Rhamnogalacturonan I (RG-I) is a structurally complex pectic polysaccharide that is present in the cell walls of all vascular plants. Due to its structural complexity, little is known about RG-I structural diversity in different cells, tissues, and species, or about how it interacts with cellulose and other glycopolymers to regulate the properties and functions of the plant cell wall. To gain insight into structure-function relationships of pectin in the cell wall, the development of new methods for the assessment of RG-I fine structure is crucial.
Enzymatic toolbox for linkage-specific deconstruction of RG-I to study side chain structure and patterning
We are identifying new enzymes found in gut bacteria that are able to break down different portions of the RG-I molecule in order to obtain simpler fragments that can then be studied using analytical methods.
Development of Chemical and Spectroscopic Methods for Structural Characterization of RG-I
Christian Heiss, Li Tan, Parastoo Azadi
The different polysaccharides making up plant cell walls vary in their solubility, and even a single type of polysaccharide can be more or less soluble depending on how tightly it is associated with other cell wall components. We are developing new methods – using both nuclear magnetic resonance spectroscopy and mass spectrometry – that are aimed at solubilizing all of the cell wall polysaccharides together, so that we can obtain a comprehensive picture of polysaccharide composition and structure.

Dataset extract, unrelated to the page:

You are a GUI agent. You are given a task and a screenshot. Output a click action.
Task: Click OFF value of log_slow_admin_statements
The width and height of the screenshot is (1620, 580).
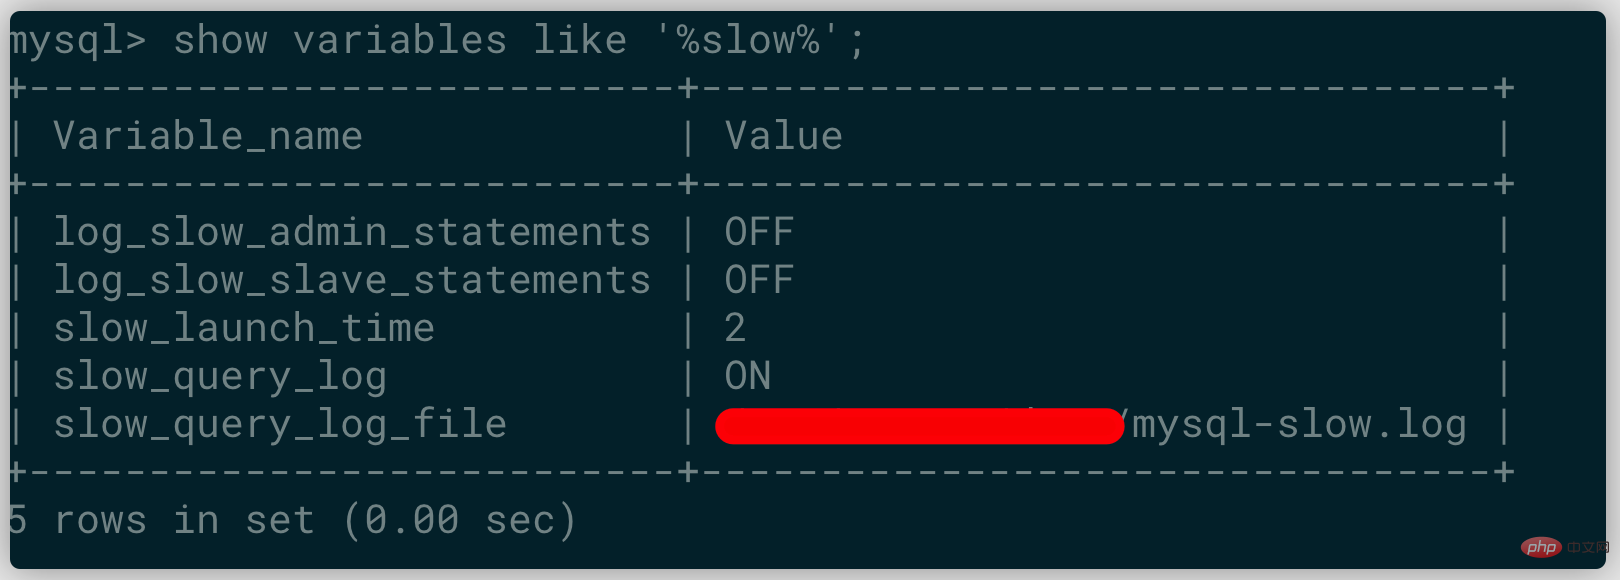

Biosynthesis and Function of RG-I
To further our understanding of RG-I biosynthesis and function, we are using the robust HEK293 cell heterologous protein expression system developed at the CCRC to express functional plant cell wall glycosyltransferases (GTs) and GT complexes to study how RG-I synthesis is initiated, the mechanism of RG-I backbone elongation, and the identity and characteristics of enzymes that add the glycosyl and non-glycosyl substituents onto the backbone.